§ **Compito da svolgere**
Ricopia senza modifiche solo il tratto dei dati che inizia con la riga contenente "This screenshot has width=1568, height=747." e termina con la riga contenente "Switch to the Data tab". Includi entrambe le righe.

§ **Dati forniti**
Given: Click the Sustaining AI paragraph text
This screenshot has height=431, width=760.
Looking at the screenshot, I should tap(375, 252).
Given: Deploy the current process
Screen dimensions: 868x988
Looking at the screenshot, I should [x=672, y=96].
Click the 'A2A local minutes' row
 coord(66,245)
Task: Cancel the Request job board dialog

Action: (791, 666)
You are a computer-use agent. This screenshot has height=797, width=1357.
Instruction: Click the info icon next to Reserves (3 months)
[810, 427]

* * *

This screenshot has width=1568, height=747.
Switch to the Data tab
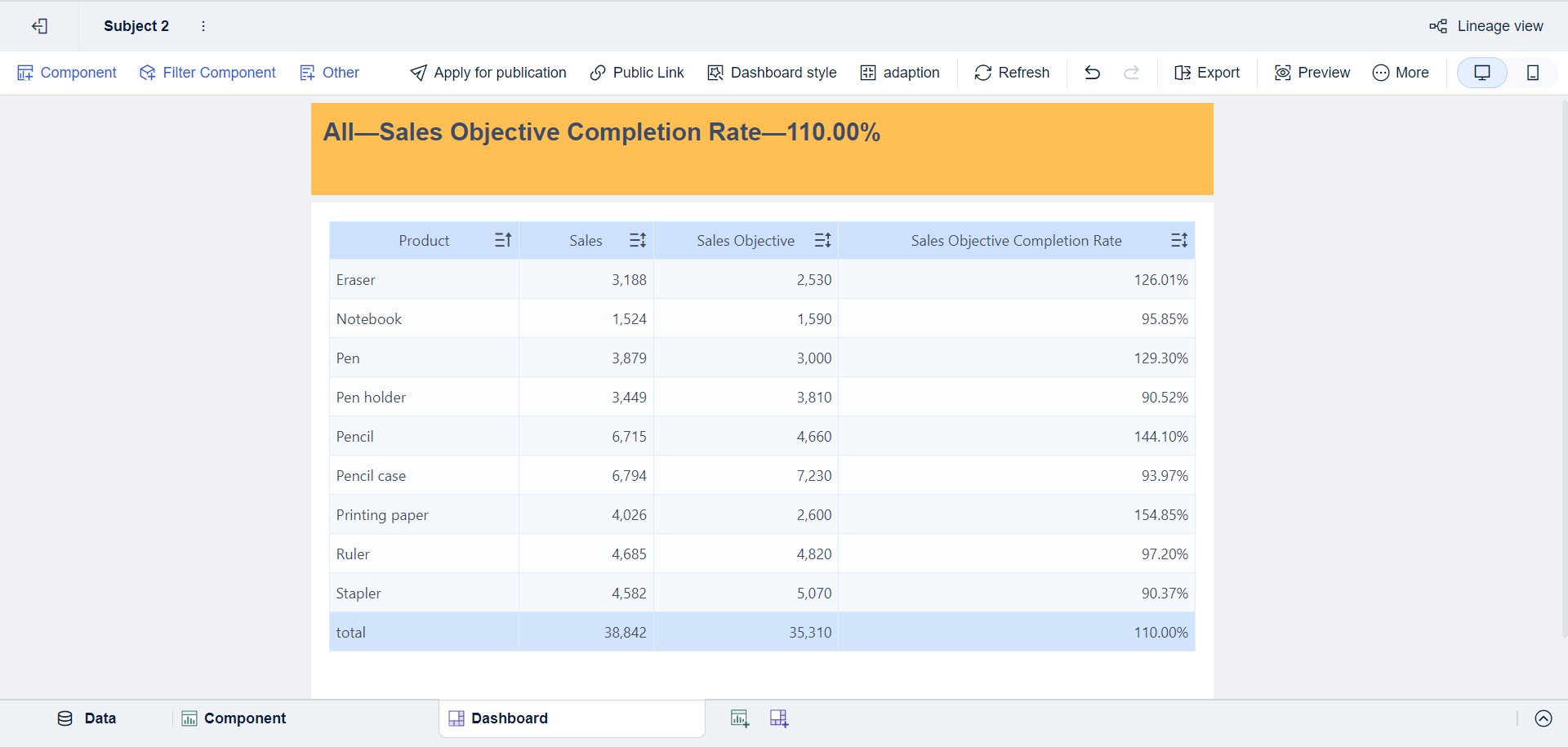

...

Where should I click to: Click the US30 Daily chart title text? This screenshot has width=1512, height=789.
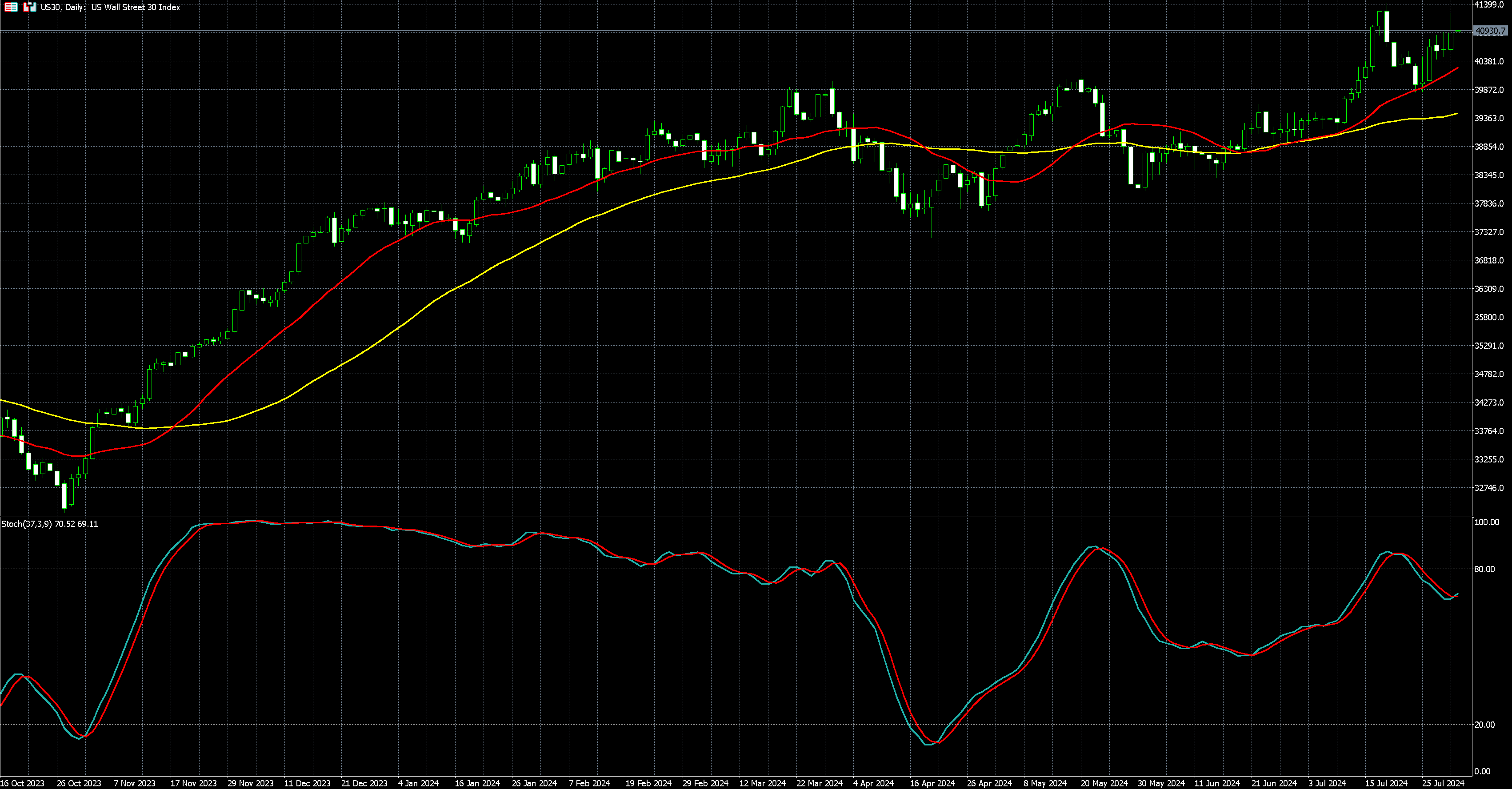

§ **Soluzione**
This screenshot has width=1568, height=747.
Switch to the Data tab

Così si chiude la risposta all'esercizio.